Exercise. Using the records below, give again exactly the lines from the line that contains "This screenshot has width=640, height=766." through the line that contains "Task: Toggle the speaker sound icon", both ends included, and only those.

Stored dataset items
>>>>>

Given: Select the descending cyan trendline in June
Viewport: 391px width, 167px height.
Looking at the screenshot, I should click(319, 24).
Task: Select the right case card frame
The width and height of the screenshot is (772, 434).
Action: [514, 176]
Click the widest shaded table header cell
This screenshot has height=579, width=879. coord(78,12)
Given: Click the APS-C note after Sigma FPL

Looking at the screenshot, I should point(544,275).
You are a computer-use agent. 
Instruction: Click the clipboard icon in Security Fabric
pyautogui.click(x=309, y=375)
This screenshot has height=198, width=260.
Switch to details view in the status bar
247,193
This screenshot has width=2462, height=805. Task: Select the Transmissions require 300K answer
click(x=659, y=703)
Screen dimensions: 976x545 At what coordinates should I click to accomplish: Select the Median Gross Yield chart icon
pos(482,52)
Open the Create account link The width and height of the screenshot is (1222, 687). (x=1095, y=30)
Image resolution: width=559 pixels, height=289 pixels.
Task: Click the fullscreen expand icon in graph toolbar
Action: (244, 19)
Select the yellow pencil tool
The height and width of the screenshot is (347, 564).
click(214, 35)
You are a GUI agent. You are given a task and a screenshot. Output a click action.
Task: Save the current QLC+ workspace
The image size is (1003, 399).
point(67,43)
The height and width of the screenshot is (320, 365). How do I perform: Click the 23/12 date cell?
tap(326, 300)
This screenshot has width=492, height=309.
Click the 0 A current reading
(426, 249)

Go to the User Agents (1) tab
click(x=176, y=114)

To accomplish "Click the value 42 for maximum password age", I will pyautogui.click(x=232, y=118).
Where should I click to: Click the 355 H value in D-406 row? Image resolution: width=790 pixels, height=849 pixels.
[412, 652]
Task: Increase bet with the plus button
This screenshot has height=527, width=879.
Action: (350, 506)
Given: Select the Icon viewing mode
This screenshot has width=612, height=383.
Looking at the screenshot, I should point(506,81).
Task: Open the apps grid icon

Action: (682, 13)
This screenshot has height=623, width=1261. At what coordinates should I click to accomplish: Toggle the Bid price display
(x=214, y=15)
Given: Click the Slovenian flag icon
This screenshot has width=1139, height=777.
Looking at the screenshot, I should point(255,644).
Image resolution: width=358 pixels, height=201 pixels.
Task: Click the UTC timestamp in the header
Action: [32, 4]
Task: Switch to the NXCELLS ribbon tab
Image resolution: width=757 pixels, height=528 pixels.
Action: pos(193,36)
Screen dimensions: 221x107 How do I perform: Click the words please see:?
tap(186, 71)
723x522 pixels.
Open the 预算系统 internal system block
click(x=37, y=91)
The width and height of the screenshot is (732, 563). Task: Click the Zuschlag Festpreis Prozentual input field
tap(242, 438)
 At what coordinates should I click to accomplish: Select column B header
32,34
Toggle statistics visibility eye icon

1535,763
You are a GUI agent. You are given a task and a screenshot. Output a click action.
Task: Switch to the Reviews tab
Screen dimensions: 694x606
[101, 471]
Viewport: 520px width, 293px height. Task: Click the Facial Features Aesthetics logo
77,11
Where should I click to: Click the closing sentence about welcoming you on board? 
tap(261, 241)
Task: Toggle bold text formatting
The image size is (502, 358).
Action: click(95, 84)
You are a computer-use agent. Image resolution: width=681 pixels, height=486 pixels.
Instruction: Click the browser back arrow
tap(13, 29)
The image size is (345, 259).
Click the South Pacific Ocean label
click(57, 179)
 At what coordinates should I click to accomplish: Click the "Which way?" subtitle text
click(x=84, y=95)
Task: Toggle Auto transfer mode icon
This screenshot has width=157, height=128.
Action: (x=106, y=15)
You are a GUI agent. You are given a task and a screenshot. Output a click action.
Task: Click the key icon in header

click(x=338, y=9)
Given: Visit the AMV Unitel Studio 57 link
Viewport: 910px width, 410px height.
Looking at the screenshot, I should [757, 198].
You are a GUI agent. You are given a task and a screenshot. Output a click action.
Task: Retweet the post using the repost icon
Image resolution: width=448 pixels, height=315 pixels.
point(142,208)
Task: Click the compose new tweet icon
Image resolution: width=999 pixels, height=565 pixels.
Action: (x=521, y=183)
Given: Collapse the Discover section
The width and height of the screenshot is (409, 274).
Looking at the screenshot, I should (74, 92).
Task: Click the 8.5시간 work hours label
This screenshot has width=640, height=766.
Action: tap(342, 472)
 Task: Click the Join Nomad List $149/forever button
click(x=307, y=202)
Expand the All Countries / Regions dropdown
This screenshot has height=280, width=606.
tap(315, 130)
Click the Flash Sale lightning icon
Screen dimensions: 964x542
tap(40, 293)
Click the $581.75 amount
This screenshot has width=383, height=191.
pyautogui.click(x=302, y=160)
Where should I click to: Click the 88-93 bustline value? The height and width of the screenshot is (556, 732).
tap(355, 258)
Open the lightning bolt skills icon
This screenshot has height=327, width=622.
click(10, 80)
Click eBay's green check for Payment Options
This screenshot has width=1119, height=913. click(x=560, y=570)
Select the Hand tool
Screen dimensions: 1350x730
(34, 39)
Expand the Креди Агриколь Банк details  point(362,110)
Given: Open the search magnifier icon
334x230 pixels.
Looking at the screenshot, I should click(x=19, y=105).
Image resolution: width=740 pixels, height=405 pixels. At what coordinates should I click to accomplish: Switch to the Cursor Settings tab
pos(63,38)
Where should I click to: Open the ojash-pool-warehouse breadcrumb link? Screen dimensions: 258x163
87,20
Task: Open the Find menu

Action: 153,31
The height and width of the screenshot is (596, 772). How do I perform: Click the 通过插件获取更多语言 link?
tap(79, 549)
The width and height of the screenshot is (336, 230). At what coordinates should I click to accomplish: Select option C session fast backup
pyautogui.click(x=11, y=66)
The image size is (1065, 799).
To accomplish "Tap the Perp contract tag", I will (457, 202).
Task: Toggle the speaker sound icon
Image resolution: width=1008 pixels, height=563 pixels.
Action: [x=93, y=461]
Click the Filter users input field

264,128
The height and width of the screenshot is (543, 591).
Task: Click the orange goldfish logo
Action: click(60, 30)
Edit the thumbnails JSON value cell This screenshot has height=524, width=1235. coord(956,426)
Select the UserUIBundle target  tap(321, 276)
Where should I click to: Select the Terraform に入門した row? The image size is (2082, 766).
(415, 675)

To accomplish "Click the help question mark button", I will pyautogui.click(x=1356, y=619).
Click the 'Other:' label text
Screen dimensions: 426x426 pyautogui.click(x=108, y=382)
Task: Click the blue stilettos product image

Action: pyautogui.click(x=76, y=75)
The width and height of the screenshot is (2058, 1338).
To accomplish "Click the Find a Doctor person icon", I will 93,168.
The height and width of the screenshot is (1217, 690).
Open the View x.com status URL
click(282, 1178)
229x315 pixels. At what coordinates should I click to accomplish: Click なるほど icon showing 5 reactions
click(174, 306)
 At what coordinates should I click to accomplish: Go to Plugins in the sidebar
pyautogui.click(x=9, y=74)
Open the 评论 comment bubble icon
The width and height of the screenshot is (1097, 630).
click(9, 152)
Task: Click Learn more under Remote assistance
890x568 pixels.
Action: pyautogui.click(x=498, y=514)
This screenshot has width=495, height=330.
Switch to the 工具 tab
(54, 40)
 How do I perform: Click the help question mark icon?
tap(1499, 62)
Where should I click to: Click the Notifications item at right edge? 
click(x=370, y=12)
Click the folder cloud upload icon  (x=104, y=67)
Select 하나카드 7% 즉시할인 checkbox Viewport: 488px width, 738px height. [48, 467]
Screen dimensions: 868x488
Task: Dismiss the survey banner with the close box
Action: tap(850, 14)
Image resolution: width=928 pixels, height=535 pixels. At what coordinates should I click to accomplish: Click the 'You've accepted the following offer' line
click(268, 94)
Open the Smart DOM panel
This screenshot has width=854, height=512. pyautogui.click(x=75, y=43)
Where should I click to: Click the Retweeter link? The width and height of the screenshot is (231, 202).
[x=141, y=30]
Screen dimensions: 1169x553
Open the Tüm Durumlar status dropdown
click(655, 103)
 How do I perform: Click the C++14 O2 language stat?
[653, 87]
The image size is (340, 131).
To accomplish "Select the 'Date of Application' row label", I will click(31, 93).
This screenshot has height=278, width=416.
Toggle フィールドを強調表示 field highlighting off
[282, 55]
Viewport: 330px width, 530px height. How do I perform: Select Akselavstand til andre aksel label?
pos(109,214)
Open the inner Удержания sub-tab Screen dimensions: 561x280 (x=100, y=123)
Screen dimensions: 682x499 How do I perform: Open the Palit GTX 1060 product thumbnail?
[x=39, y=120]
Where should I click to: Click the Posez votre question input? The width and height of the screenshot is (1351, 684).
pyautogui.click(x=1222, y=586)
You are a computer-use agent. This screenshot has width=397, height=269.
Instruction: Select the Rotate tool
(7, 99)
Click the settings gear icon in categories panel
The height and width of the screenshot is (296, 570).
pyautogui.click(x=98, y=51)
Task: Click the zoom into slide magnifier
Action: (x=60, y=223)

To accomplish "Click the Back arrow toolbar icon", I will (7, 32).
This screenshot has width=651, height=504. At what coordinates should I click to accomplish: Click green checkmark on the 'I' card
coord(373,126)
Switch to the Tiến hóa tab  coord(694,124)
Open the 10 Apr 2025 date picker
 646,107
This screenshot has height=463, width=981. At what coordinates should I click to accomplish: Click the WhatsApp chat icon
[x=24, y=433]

<<<<<

Exercise answer.
This screenshot has width=640, height=766.
Action: tap(342, 472)
 Task: Click the Join Nomad List $149/forever button
click(x=307, y=202)
Expand the All Countries / Regions dropdown
This screenshot has height=280, width=606.
tap(315, 130)
Click the Flash Sale lightning icon
Screen dimensions: 964x542
tap(40, 293)
Click the $581.75 amount
This screenshot has width=383, height=191.
pyautogui.click(x=302, y=160)
Where should I click to: Click the 88-93 bustline value? The height and width of the screenshot is (556, 732).
tap(355, 258)
Open the lightning bolt skills icon
This screenshot has height=327, width=622.
click(10, 80)
Click eBay's green check for Payment Options
This screenshot has width=1119, height=913. click(x=560, y=570)
Select the Hand tool
Screen dimensions: 1350x730
(34, 39)
Expand the Креди Агриколь Банк details  point(362,110)
Given: Open the search magnifier icon
334x230 pixels.
Looking at the screenshot, I should click(x=19, y=105).
Image resolution: width=740 pixels, height=405 pixels. At what coordinates should I click to accomplish: Switch to the Cursor Settings tab
pos(63,38)
Where should I click to: Open the ojash-pool-warehouse breadcrumb link? Screen dimensions: 258x163
87,20
Task: Open the Find menu

Action: 153,31
The height and width of the screenshot is (596, 772). How do I perform: Click the 通过插件获取更多语言 link?
tap(79, 549)
The width and height of the screenshot is (336, 230). At what coordinates should I click to accomplish: Select option C session fast backup
pyautogui.click(x=11, y=66)
The image size is (1065, 799).
To accomplish "Tap the Perp contract tag", I will (457, 202).
Task: Toggle the speaker sound icon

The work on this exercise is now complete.